Zobacz zdjęcia artystów festiwalu
– Festiwal wymyśliła grupa szalonych ludzi, którzy zastanawiali się, co zrobić, żeby Warszawa miała imprezę world music – mówi „Rz" dyrektor artystyczna festiwalu Maria Pomianowska. – Pomysł pojawił się w odpowiednim momencie, kiedy Polacy zaczęli intensywnie podróżować po świecie i zapragnęli alternatywy muzycznej, odwołującej się do ich wojaży.

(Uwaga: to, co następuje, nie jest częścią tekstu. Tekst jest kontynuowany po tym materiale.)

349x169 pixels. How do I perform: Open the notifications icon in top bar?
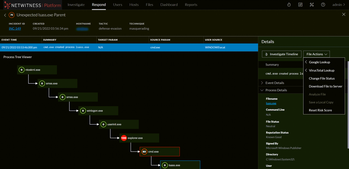pos(300,5)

W tegorocznej edycji obok Hugha Masekeli wystąpią artyści i zespoły z Brazylii, Etiopii, Iranu, Korei Południowej, Madagaskaru, Republiki Zielonego Przylądka, Włoch oraz oczywiście polskie formacje.
– Skrzyżowanie Kultur uczy otwartości na świat, bo europocentryzm ciągle jeszcze w nas tkwi, bardziej może niż w Europie Zachodniej – uważa Maria Pomianowska. – To, co jest na tej imprezie piękne, to możliwość porozmawiania z artystami po koncercie. l nikt z wykonawców nam tego nie odmawia. Ludzie doświadczają wtedy obcej kultury z bliska, więc ten festiwal wyzwala w nas ciekawość świata. A potem widzowie, którzy sami pojechali gdzieś w odległe zakątki, nie tylko dzielą się ze mną swoimi wrażeniami, ale wręcz inspirują i podpowiadają, kogo należałoby zaprosić.